* DIRECTIVE:
Please give the items again from the line that contains "Image resolution: width=684" through the end of the items, switching "avatar" to "profile picture" and keeping everything else unchanged. Leave the pictures out.

* PROVIDED RECORDS:
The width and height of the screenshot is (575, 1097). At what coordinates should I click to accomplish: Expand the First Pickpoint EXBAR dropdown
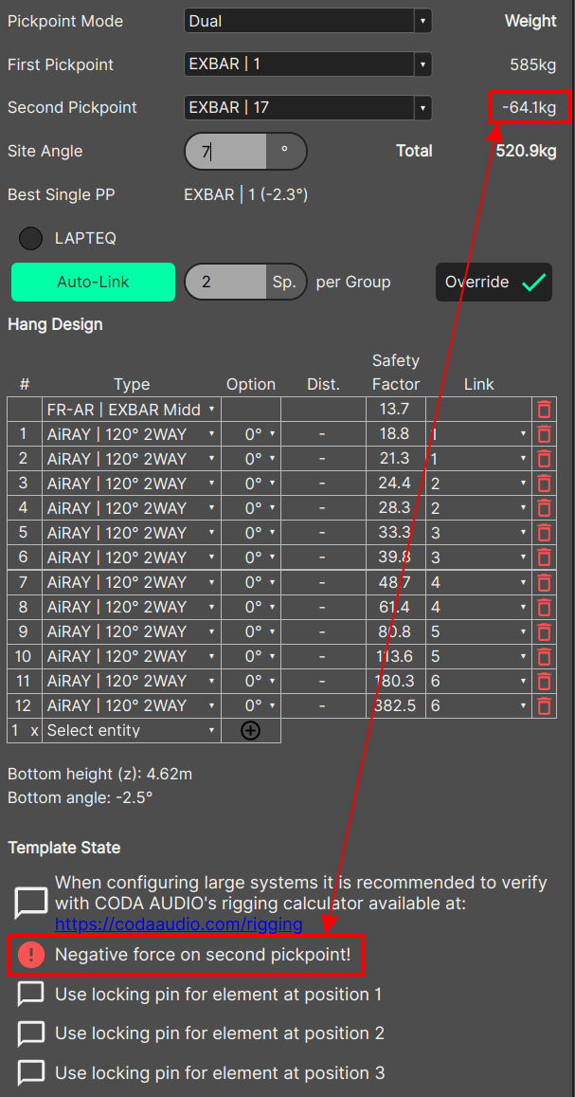(308, 64)
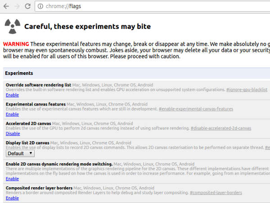Click the site info icon in address bar

pos(40,7)
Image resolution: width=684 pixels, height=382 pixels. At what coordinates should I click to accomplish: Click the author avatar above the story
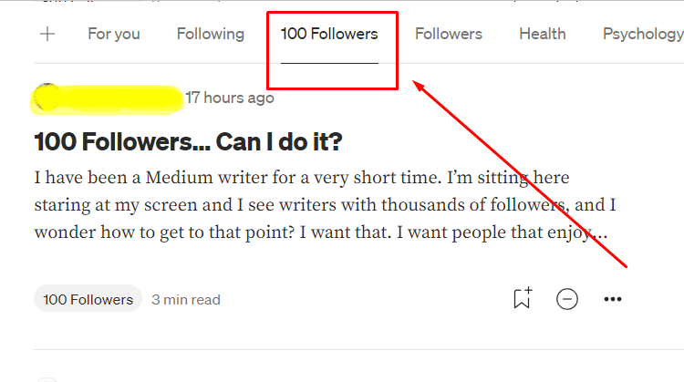[47, 97]
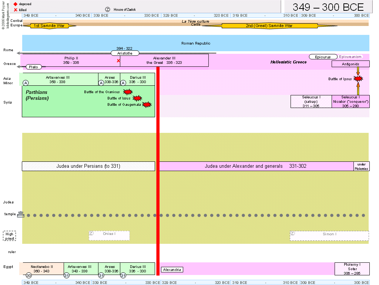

* ANSWER TO THE EXERCISE:
Image resolution: width=684 pixels, height=382 pixels. At what coordinates should I click to accomplish: Click the author profile picture above the story
[47, 97]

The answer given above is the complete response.